Urinary cyclophilin A (uCypA) has been identified as a potential early marker for chronic kidney disease (CKD) in patients with type 2 diabetes (T2DM), according to a new study. The research highlights the potential of uCypA as a non-invasive biomarker for early detection of CKD, which could lead to earlier intervention and improved patient outcomes.
The study, which recruited 375 patients with metabolic syndrome from the Chronic Kidney Disease Northeast Thailand (CKDNET) project, was approved by the Human Ethics Committee of Khon Kaen University (HE 601035). Participants were divided into seven groups based on their T2DM and CKD status, including control subjects, patients with T2DM diagnosed less than five years prior, patients with T2DM diagnosed more than five years prior, and patients with early- or late-stage CKD with or without T2DM. Patients with inflammation, infection, liver disease, malignancy, or autoimmune diseases were excluded.

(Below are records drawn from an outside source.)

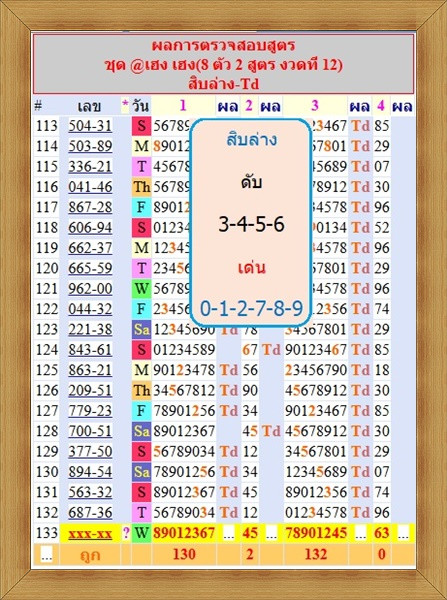Click the red xxx-xx link in row 133

[x=90, y=533]
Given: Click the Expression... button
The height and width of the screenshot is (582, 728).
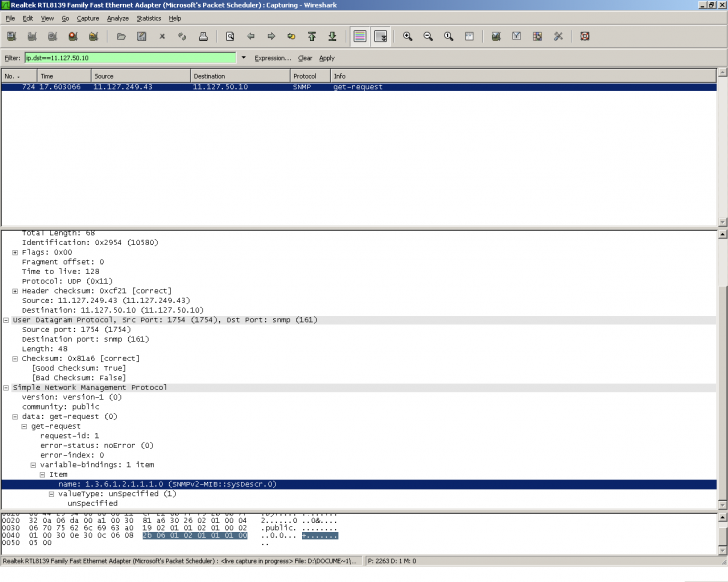Looking at the screenshot, I should (x=273, y=58).
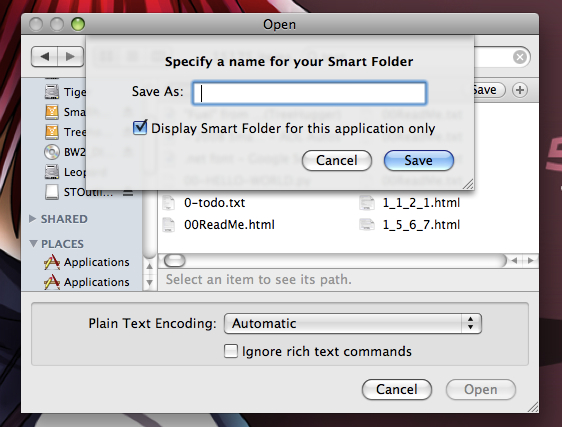This screenshot has height=427, width=562.
Task: Click the eject icon next to STOutli volume
Action: [x=128, y=193]
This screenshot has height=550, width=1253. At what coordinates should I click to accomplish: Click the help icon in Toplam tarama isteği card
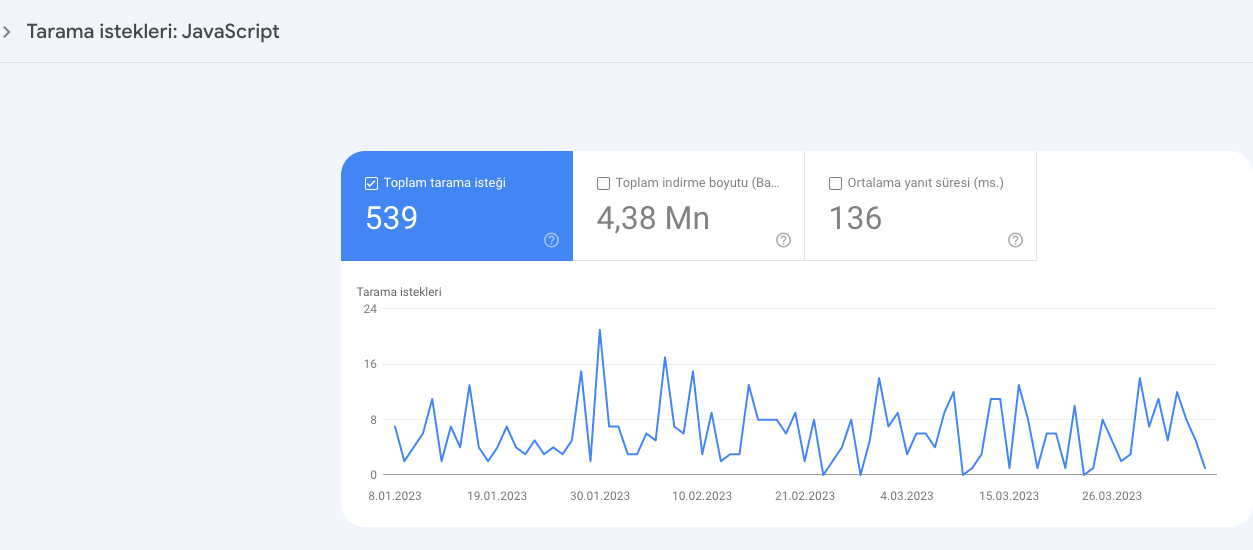click(x=551, y=240)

Elevated uCypA Levels in Early-Stage CKD
The research team analyzed uCypA levels using an indirect ELISA method. The results indicated that uCypA levels were significantly higher in patients with T2DM and early-stage CKD compared to those with T2DM alone or healthy controls. This suggests that uCypA could serve as an early indicator of kidney damage in individuals with T2DM, even before traditional markers such as albuminuria become apparent.

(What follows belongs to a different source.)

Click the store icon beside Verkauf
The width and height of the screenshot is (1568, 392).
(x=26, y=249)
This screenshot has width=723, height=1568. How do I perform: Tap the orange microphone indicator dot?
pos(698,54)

Development of a Lateral Flow Strip Assay
To facilitate rapid and point-of-care detection of uCypA, the researchers developed a lateral flow strip (LFS) assay. The LFS assay utilizes gold nanoparticles conjugated with anti-CypA antibodies to detect uCypA in urine samples. The test line intensities were visualized and quantified using a RapidScan ST5-W Lateral Flow Test Strip Reader. The LFS assay demonstrated the feasibility of quickly detecting elevated uCypA levels, potentially enabling timely screening for CKD in diabetic patients.

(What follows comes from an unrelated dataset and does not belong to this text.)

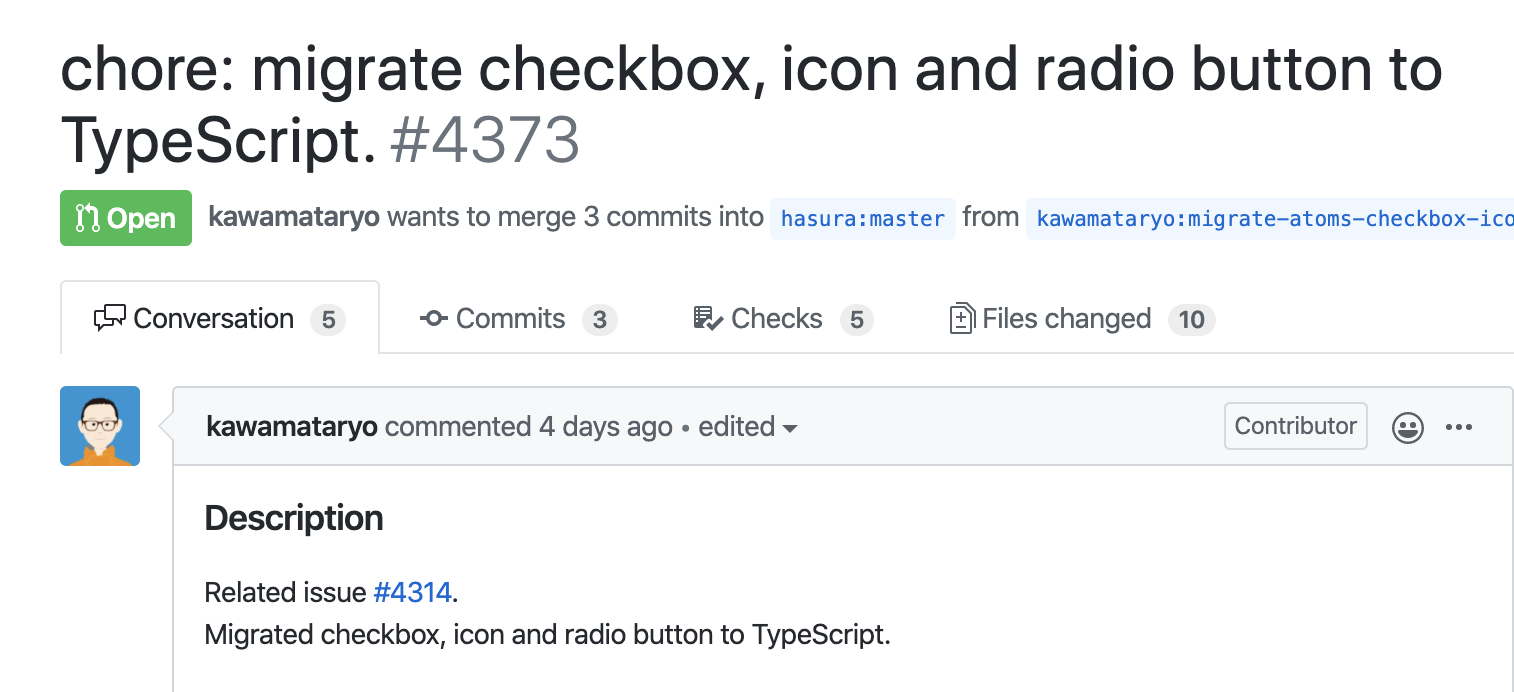Click the Files changed diff icon
The height and width of the screenshot is (692, 1514).
click(961, 319)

Clinical Implications and Future Directions
These findings have significant clinical implications for the management of T2DM patients at risk of developing CKD. Early detection of CKD allows for timely implementation of renoprotective strategies, such as blood pressure control and glucose management, which can slow down the progression of kidney disease. The study highlights the need for further research to validate uCypA as a reliable biomarker in larger and more diverse populations. Additionally, the LFS assay requires further refinement and validation before it can be widely adopted in clinical practice.
Study Limitations
The authors noted several limitations, including the relatively small sample size and the focus on a specific population in Northeast Thailand. Further studies are needed to confirm these findings in different ethnic groups and geographical locations. The study also relied on eGFR to define CKD stages, which may not fully capture the complexity of kidney disease progression.